ЦИТИРУЕМЫЙ ТЕКСТ:
○ ○ ○
Хнычут маленькие птички
Из просторного дупла
Принесите нам водички
Наша мама умерла…
 
   Как же я упивался в те смутные времена патологией разрушенного мира. Отрастил волосы и затянул их в жгут, надел долгополый кожаный плащ черного цвета, ходил по улицам с тростью, мечтал завести себе горбунью и карлицу. Новый «маниакальный» Гайдар пришелся мне ко двору…
   Закрывая тему насекомых: никогда писатель Гайдар не воспевал ребенка-убийцу. Достаточно ознакомиться с его книгами, чтобы убедиться. Кладет свою жизнь на алтарь коммунизма отважный Мальчиш-Кибальчиш – умирает, не выдав Тайны. Погибает пятилетний «хороший человек» Алька – вредитель запустил ему в голову камнем. Главный герой «Судьбы барабанщика» Сережа Щербачов, совершая свой безрассудный поступок – поднимается с браунингом, чтобы не дать шпионам безнаказанно уйти, – сознательно приносит себя в жертву.
   Творчество Гайдара описывает крестовый поход детей за «светлое царство социализма», и на этом пути они не убийцы.
   Определенно: одна из основных тем Гайдара – ребенок-жертва.
○ ○ ○
ИСХОДНЫЕ СТРОКИ:
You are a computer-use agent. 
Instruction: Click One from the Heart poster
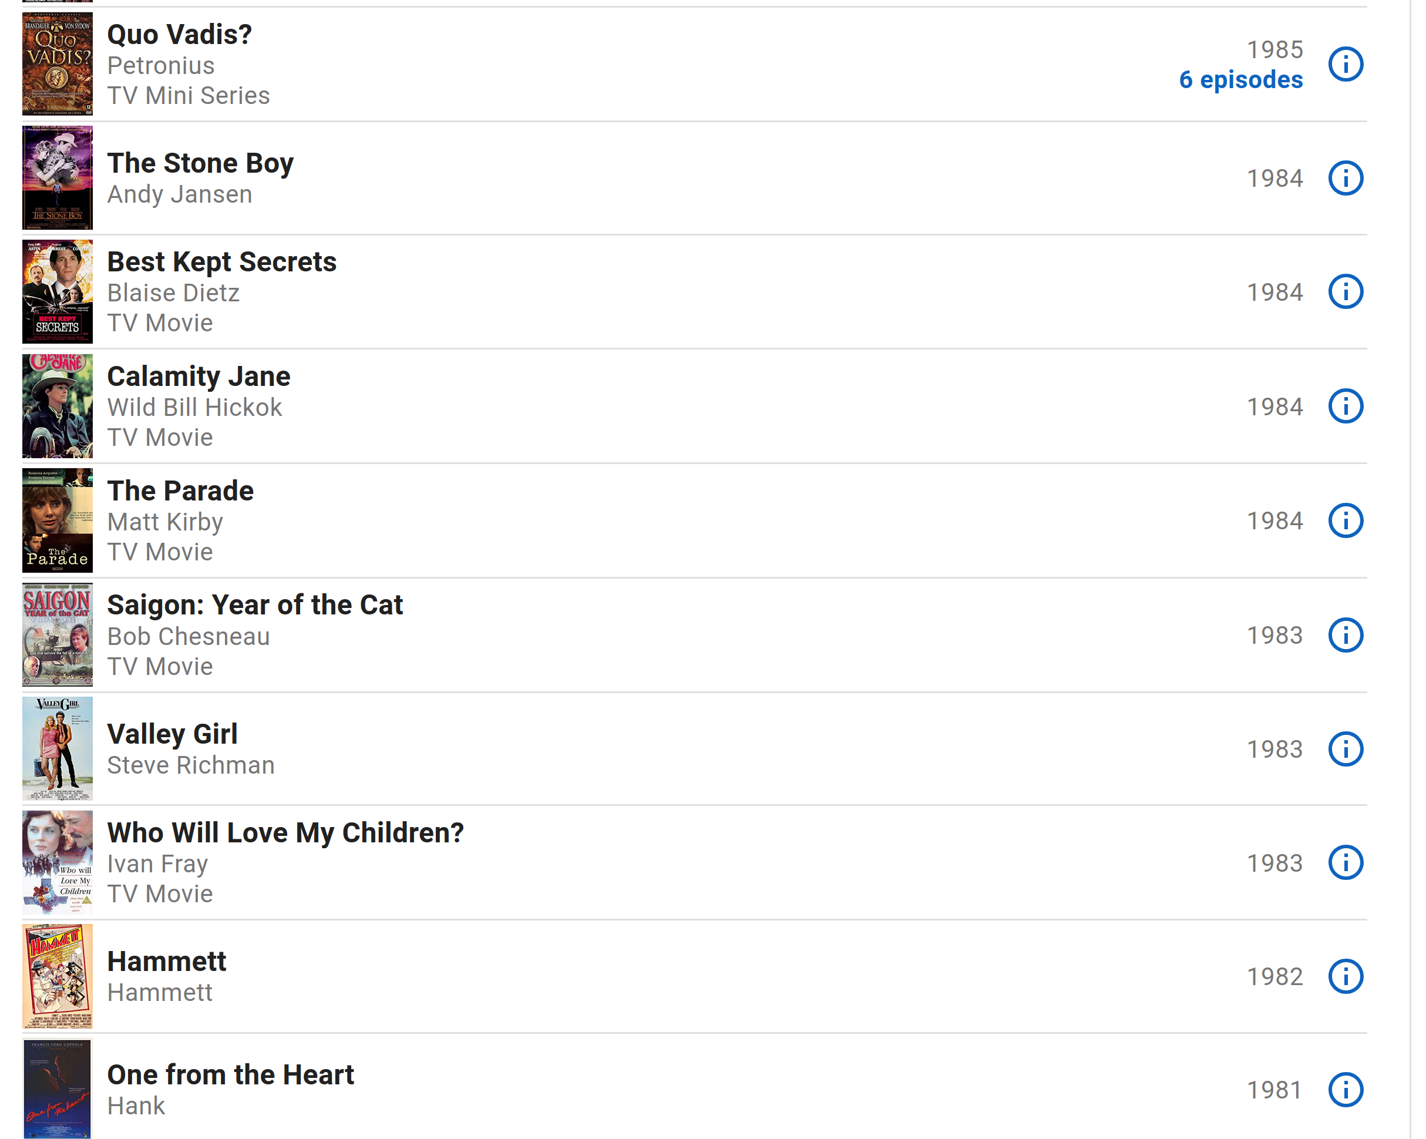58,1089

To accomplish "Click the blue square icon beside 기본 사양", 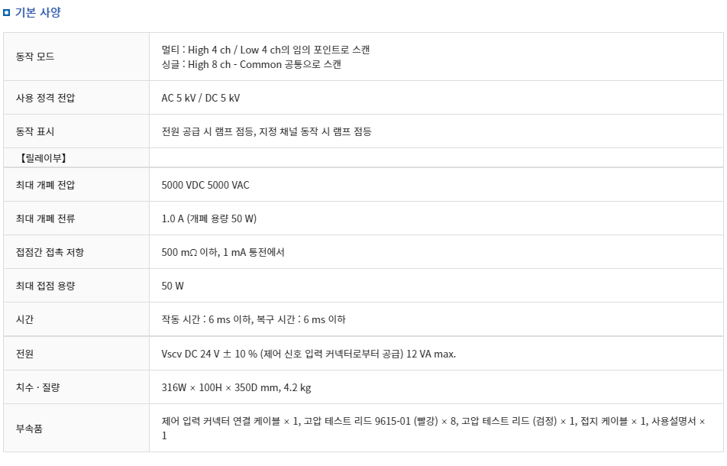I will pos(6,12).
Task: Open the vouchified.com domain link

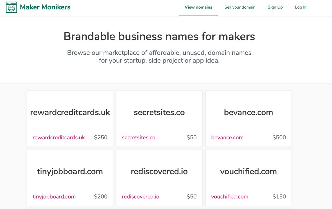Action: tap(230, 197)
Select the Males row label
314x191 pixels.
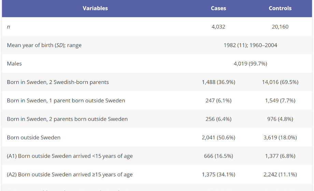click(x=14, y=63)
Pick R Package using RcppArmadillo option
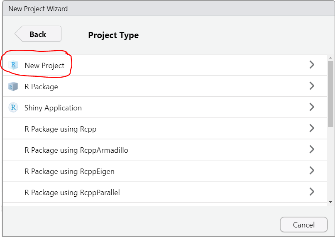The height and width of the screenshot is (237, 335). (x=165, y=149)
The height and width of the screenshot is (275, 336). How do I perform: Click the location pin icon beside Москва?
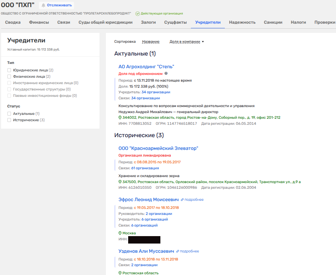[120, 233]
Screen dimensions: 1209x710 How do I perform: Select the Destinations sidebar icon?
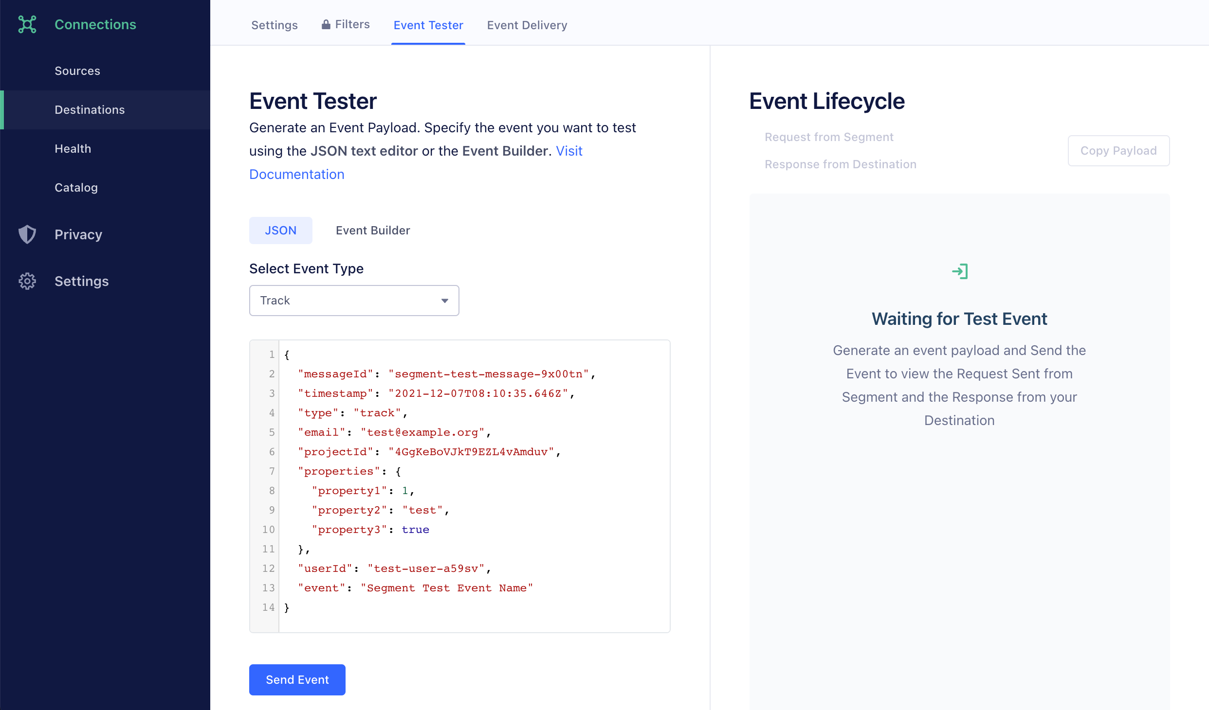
○ ○ ○
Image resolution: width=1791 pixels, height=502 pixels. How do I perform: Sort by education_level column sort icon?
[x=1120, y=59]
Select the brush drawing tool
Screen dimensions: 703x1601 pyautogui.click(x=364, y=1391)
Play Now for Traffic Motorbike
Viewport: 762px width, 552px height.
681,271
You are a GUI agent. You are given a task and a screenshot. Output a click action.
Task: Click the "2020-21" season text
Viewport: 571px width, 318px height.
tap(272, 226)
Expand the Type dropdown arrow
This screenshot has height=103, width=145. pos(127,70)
○ ○ ○
ЧТО СДЕЛАТЬ:
**1)** Назовите всех детей-героев Гайдара, упомянутых в тексте о его творчестве.
**2)** Подхватите текст о творчестве Гайдара и продолжите его после последней фразы.
Строки взяты из другого источника.

ОТВЕТЫ:
**1)** Мальчиш-Кибальчиш, Алька, Сережа Щербачов.

**2)**
6

   Девяностые годы – время Гайдара-опричника, Гайдара-карателя. Не давешний бог красного Олимпа, не доброглазый вожатый, играющий пионерам на сопилке, – ошарашенным согражданам предстал юный комбат на кровавом горячем жеребце: мчится Гайдар лесами Тамбова, горами Хакасии, гибельный, как всадник Апокалипсиса. Хрустят под копытами хакасские косточки, летят белогвардейские головушки, падают с рассеченными лицами белобрысые крестьянские дети, гулко хохочет комбат, скалит красную пасть. И такой яростный, что даже сами чекисты не выдержали, прогнали его прочь: Иди, – говорят, – Гайдар-палач, в Москву, да хорошенько подлечись…
   Он и потом не угомонился, Гайдар. Вечерами, когда накатывала смертная тоска по крови, он сам себя резал бритвой, литератор-маньяк…
 
   Новое гайдароведение – «психиатрическое» – сформировалось в начале 1990-х. Эпиграфом к нему может служить знаменитая «дневниковая» фраза: «Снились люди, убитые мной в детстве…».
   У этой превосходной (кроме шуток, сильная строчка!) «снились люди» отсутствует первоисточник. То есть нет такой замшелой общей тетради, пожелтевшего клочка бумаги, куда бы сам Гайдар записал это признание. Приснившиеся покойники проживают исключительно в исследовательском пространстве нового гайдароведения. Мертвый отряд без роду-племени марширует строем из статьи в статью. Каждый новый текст ссылается на былое цитирование – круговая порука. Петров говорит: «Я прочел об этом у Иванова». Прижмешь Иванова – он тычет на Сидорова, а Сидоров ссылается на Петрова.
   В таком же режиме существует и вся прочая «правда» о Гайдаре. А она страшна: красный Билли Кид, сгубивший – Х. Л. Борхес не даст соврать – не одну тыщу человек, не считая хакасов.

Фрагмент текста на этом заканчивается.